Rivet analyses

B0 → ϕK* decays

Experiment: BELLE (KEKB)

Inspire ID: 1247059

Status: VALIDATED NOHEPDATA

Authors: - Peter Richardson

References: - Phys.Rev.D 88 (2013) 7, 072004

Beams: * *

Beam energies: ANY

Run details: - Any process producing B0, originally Upsilon(4S) decay

Measurment of mass and angular distributions in B0 → ϕK* decays. The data were read from the figures in the paper and may not be corrected.

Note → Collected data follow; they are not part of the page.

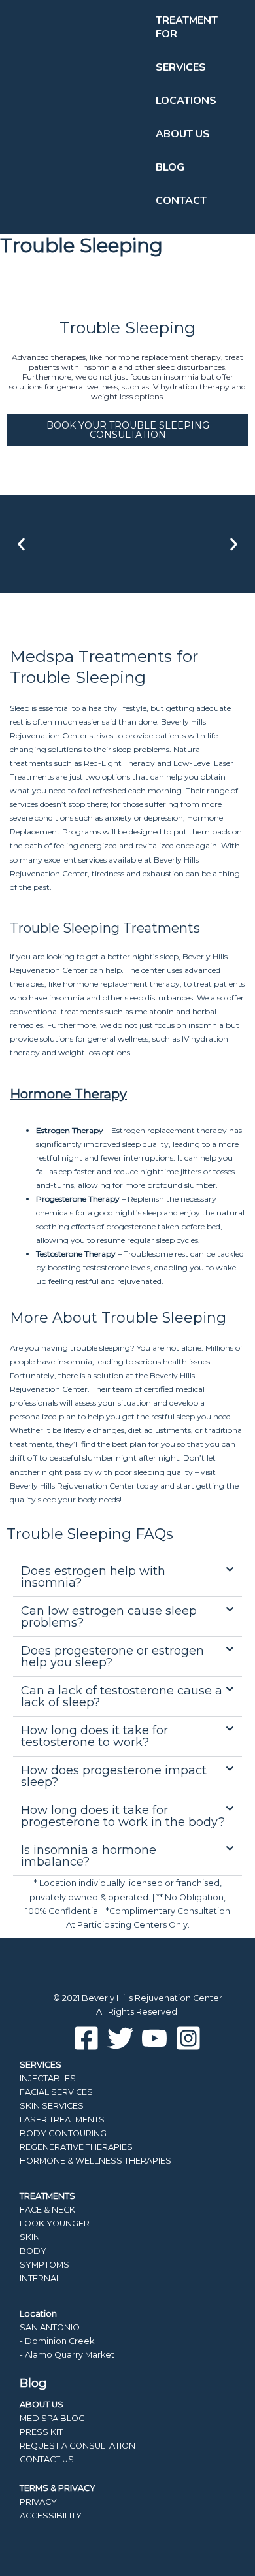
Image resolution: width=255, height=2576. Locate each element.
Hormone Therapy (68, 1094)
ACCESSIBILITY (51, 2515)
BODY (33, 2251)
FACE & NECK (47, 2210)
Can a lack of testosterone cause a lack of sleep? (121, 1696)
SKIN (30, 2237)
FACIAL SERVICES (56, 2092)
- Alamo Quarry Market (67, 2355)
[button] (21, 544)
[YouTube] (154, 2038)
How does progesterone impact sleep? (114, 1776)
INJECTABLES (48, 2078)
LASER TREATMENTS (62, 2119)
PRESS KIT (41, 2432)
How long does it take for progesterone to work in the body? (123, 1816)
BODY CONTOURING (63, 2133)
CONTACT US (47, 2459)
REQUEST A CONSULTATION (77, 2446)
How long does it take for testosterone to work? (94, 1736)
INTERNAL (40, 2278)
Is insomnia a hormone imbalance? (88, 1856)
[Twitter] (120, 2038)
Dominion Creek (59, 2341)
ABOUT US (41, 2404)
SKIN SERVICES (52, 2106)
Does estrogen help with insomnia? (93, 1577)
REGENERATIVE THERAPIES (76, 2147)
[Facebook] (86, 2038)
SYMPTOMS (44, 2265)
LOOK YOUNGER (55, 2223)
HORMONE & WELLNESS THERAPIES (95, 2161)
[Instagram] (188, 2038)
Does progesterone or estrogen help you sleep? (112, 1656)
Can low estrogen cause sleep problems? (109, 1617)
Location (38, 2314)
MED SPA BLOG (52, 2418)
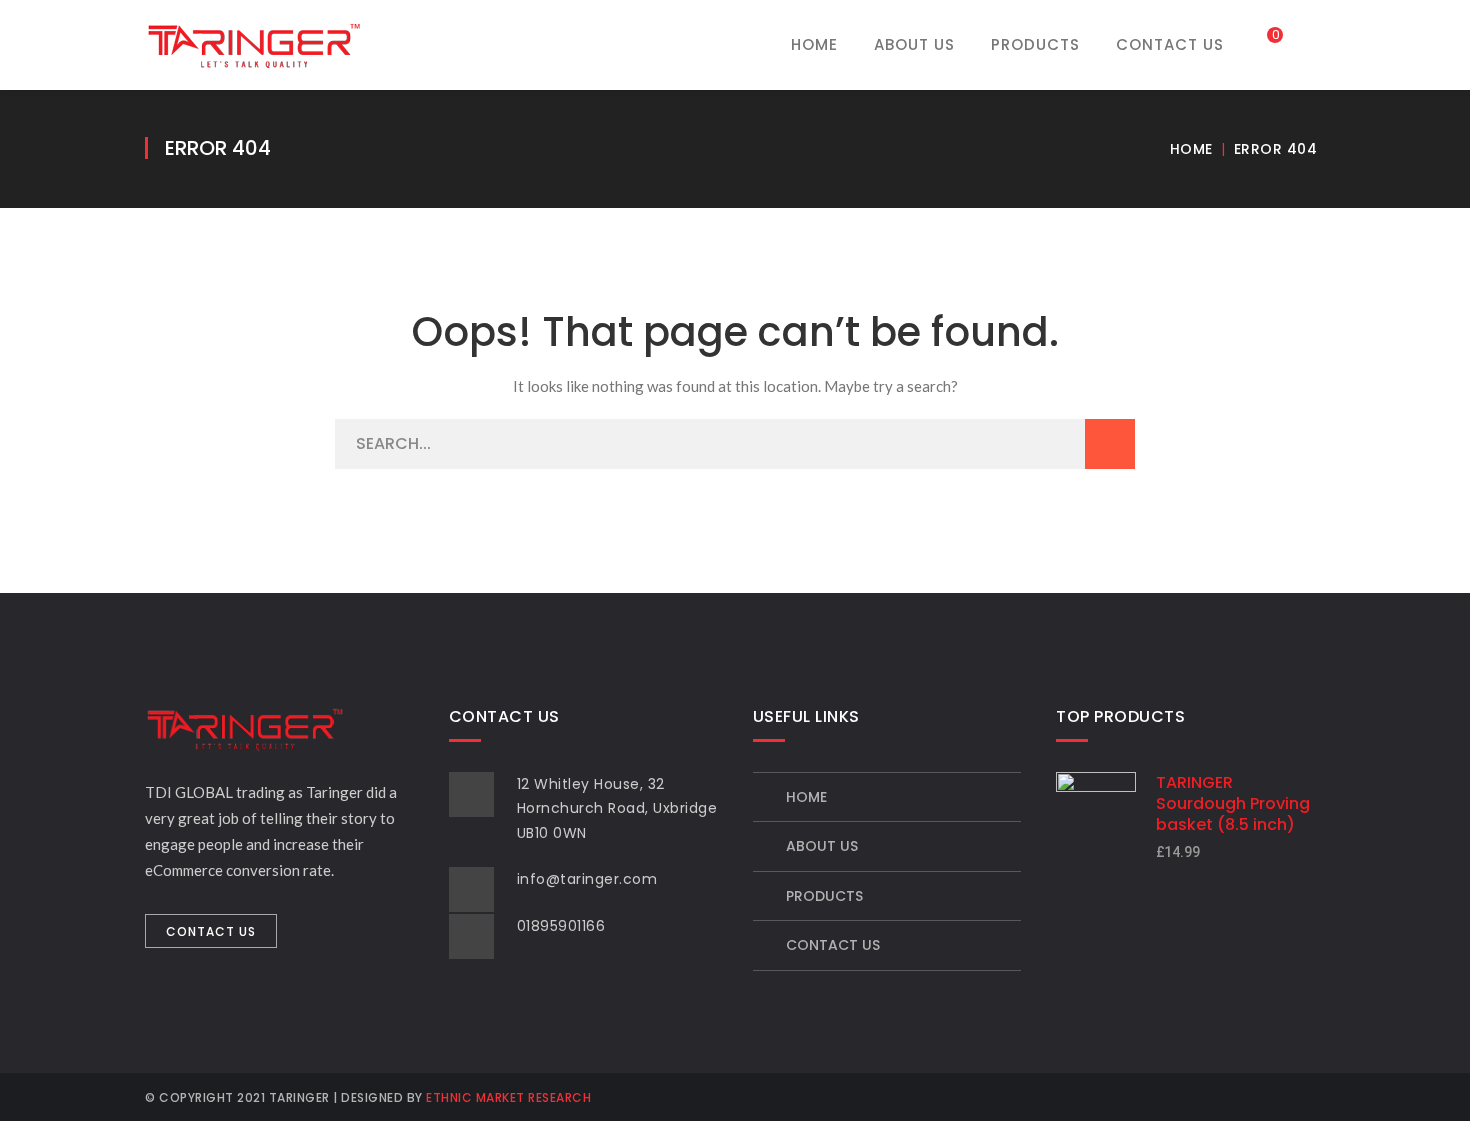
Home (1191, 149)
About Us (822, 846)
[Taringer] (254, 43)
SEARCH (1110, 444)
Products (824, 896)
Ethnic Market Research (508, 1097)
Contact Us (833, 945)
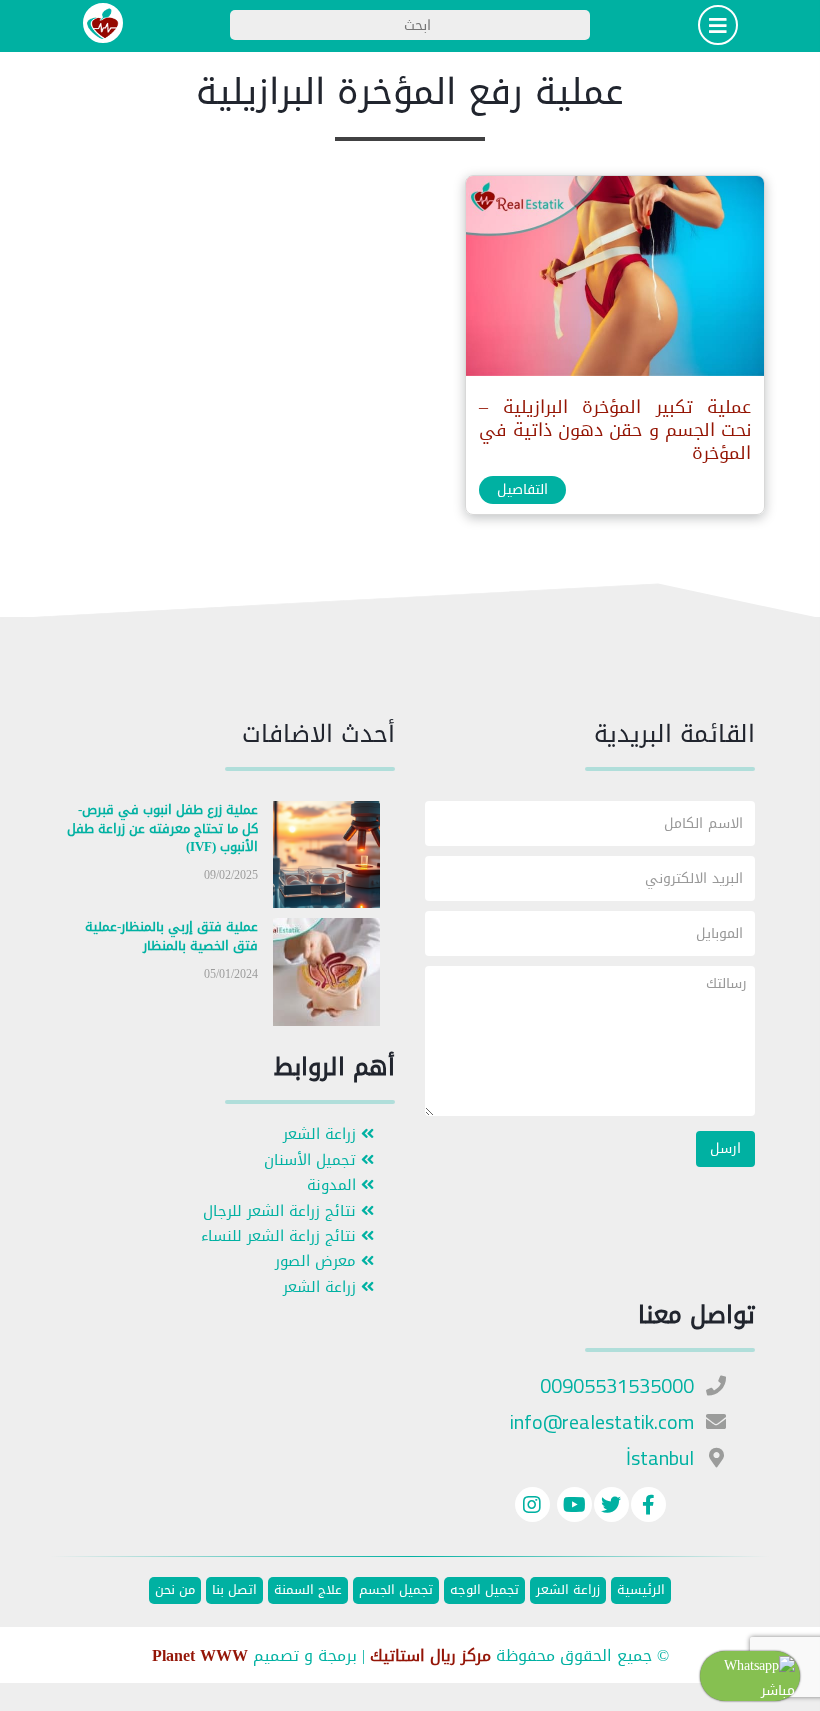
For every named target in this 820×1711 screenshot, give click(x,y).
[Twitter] (611, 1507)
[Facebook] (648, 1507)
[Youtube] (572, 1507)
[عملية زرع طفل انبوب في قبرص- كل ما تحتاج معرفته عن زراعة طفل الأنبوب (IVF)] (327, 858)
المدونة (334, 1185)
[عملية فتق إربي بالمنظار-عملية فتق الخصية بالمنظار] (327, 976)
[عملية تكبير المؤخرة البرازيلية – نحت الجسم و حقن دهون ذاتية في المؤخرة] (614, 280)
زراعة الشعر (322, 1134)
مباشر (778, 1690)
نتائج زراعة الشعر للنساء (281, 1236)
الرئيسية (641, 1590)
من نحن (175, 1590)
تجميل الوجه (484, 1590)
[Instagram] (532, 1507)
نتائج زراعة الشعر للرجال (282, 1211)
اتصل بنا (234, 1590)
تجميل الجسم (396, 1590)
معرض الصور (318, 1261)
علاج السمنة (308, 1590)
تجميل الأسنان (312, 1160)
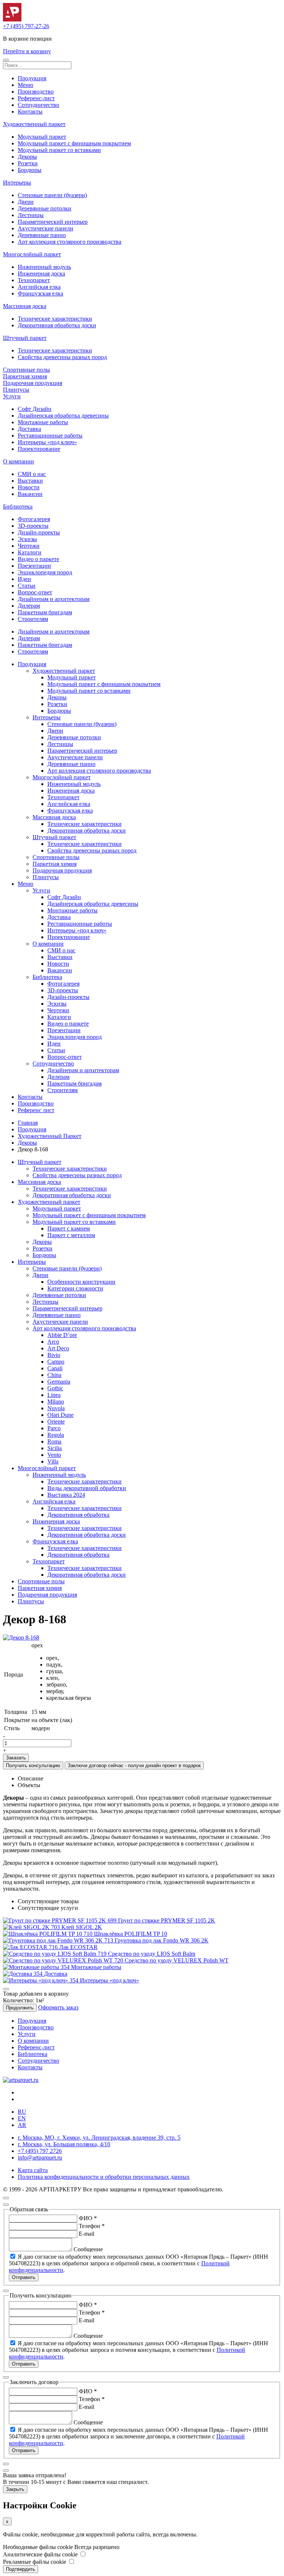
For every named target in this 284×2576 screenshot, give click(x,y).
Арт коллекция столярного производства (69, 242)
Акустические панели (45, 228)
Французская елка (40, 293)
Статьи (27, 586)
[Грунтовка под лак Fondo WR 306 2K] (59, 1940)
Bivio (53, 1355)
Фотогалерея (34, 519)
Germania (58, 1381)
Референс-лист (36, 98)
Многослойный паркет (32, 254)
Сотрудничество (38, 105)
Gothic (55, 1388)
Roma (54, 1441)
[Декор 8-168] (21, 1637)
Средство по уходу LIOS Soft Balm (151, 1954)
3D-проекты (33, 526)
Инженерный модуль (44, 267)
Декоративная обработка (78, 1515)
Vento (54, 1455)
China (54, 1375)
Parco (54, 1428)
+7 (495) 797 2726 (40, 2151)
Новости (29, 487)
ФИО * (88, 2218)
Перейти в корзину (27, 51)
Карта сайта (33, 2170)
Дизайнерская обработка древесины (63, 415)
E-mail (86, 2234)
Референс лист (36, 1110)
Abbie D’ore (62, 1335)
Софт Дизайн (34, 409)
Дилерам (29, 605)
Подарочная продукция (32, 383)
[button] (6, 60)
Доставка (29, 429)
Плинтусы (16, 389)
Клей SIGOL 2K (81, 1927)
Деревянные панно (42, 235)
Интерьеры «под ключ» (47, 442)
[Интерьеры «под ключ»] (41, 1980)
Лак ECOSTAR (78, 1947)
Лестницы (31, 215)
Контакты (30, 111)
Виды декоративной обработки (86, 1488)
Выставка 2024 (66, 1495)
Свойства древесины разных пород (62, 357)
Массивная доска (24, 306)
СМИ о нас (32, 474)
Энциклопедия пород (45, 572)
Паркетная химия (25, 376)
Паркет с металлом (71, 1235)
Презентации (34, 566)
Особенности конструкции (81, 1282)
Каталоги (29, 552)
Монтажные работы (43, 422)
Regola (55, 1435)
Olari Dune (60, 1415)
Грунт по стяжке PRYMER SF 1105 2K (166, 1920)
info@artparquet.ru (40, 2157)
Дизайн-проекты (39, 532)
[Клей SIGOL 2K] (32, 1927)
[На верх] (6, 2198)
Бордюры (29, 170)
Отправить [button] (24, 2277)
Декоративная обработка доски (57, 325)
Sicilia (54, 1448)
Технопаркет (34, 280)
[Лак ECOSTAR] (31, 1947)
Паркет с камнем (68, 1228)
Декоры (27, 156)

Source code:BELLE_2013_I1247059.cc

// -*- C++ -*-
#include "Rivet/Analysis.hh"
#include "Rivet/Projections/UnstableParticles.hh"
#include "Rivet/Projections/DecayedParticles.hh"

namespace Rivet {


  /// @brief B0 -> phi K* 
  class BELLE_2013_I1247059 : public Analysis {
  public:

    /// Constructor
    RIVET_DEFAULT_ANALYSIS_CTOR(BELLE_2013_I1247059);


    /// @name Analysis methods
    /// @{

    /// Book histograms and initialise projections before the run
    void init() {
      // Initialise and register projections
      UnstableParticles ufs = UnstableParticles(Cuts::abspid==511);
      declare(ufs, "UFS");
      DecayedParticles B0(ufs);
      B0.addStable(333);
      declare(B0, "B0");
      // histograms
      for(unsigned int ix=0;ix<4;++ix)
    book(_h[ix],1,1,1+ix);
    }


    /// Perform the per-event analysis
    void analyze(const Event& event) {
      static const map<PdgId,unsigned int> & mode   = { { 321,1},{-211,1}, { 333,1}};
      static const map<PdgId,unsigned int> & modeCC = { {-321,1},{ 211,1}, { 333,1}};
      DecayedParticles B0 = apply<DecayedParticles>(event, "B0");
      // loop over particles
      for(unsigned int ix=0;ix<B0.decaying().size();++ix) {
        int sign = 1;
        if (B0.decaying()[ix].pid()>0 && B0.modeMatches(ix,3,mode)) {
          sign=1;
        }
        else if  (B0.decaying()[ix].pid()<0 && B0.modeMatches(ix,3,modeCC)) {
          sign=-1;
        }
        else
          continue;
        const Particle & Kp  = B0.decayProducts()[ix].at( 321*sign)[0];
        const Particle & pim = B0.decayProducts()[ix].at(-211*sign)[0];
    const Particle & phi = B0.decayProducts()[ix].at( 333     )[0];
    if(phi.children().size()!=2 || phi.children()[0].pid()!=-phi.children()[1].pid() ||
       phi.children()[0].abspid()!=321) continue;
    Particle Kp1 = phi.children()[0];
    Particle Km1 = phi.children()[1];
    if(Kp1.pid()<0) swap(Kp1,Km1);
    // B0 frame
    LorentzTransform boost1 = LorentzTransform::mkFrameTransformFromBeta(B0.decaying()[ix].momentum().betaVec());
    FourMomentum pKstar = boost1.transform(Kp.momentum()+pim.momentum());
    FourMomentum pPhi   = boost1.transform(phi.momentum());
    // stuff in K* frame
    LorentzTransform boost2 = LorentzTransform::mkFrameTransformFromBeta(pKstar.betaVec());
    FourMomentum pKp = boost2.transform(boost1.transform(Kp.momentum()));
    Vector3 axis1 = pKstar.p3().unit();
    double cTheta1 = axis1.dot(pKp.p3().unit());
    if(cTheta1>0.75) continue;
    Vector3 trans1 = pKp.p3() - cTheta1*pKp.p3().mod()*axis1;
    // stuff in phi frame
    LorentzTransform boost3 = LorentzTransform::mkFrameTransformFromBeta(pPhi.betaVec());
    FourMomentum pKp1 = boost3.transform(boost1.transform(Kp1.momentum()));
    Vector3 axis2 = pPhi.p3().unit();
    double cTheta2 = axis2.dot(pKp1.p3().unit());
    Vector3 trans2 = pKp1.p3() - cTheta2*pKp1.p3().mod()*axis2;
    // angle between planes
    double chi = atan2(trans1.cross(trans2).dot(axis1),trans1.dot(trans2));
    // fill histos
    _h[0]->fill(pKstar.mass());
    _h[1]->fill(cTheta1);
    _h[2]->fill(cTheta2);
    _h[3]->fill(chi);
      }
    }


    /// Normalise histograms etc., after the run
    void finalize() {
      for(unsigned int ix=0;ix<4;++ix)
    normalize(_h[ix],1.,false);
    }

    /// @}


    /// @name Histograms
    /// @{
    Histo1DPtr _h[4];
    /// @}


  };


  RIVET_DECLARE_PLUGIN(BELLE_2013_I1247059);

}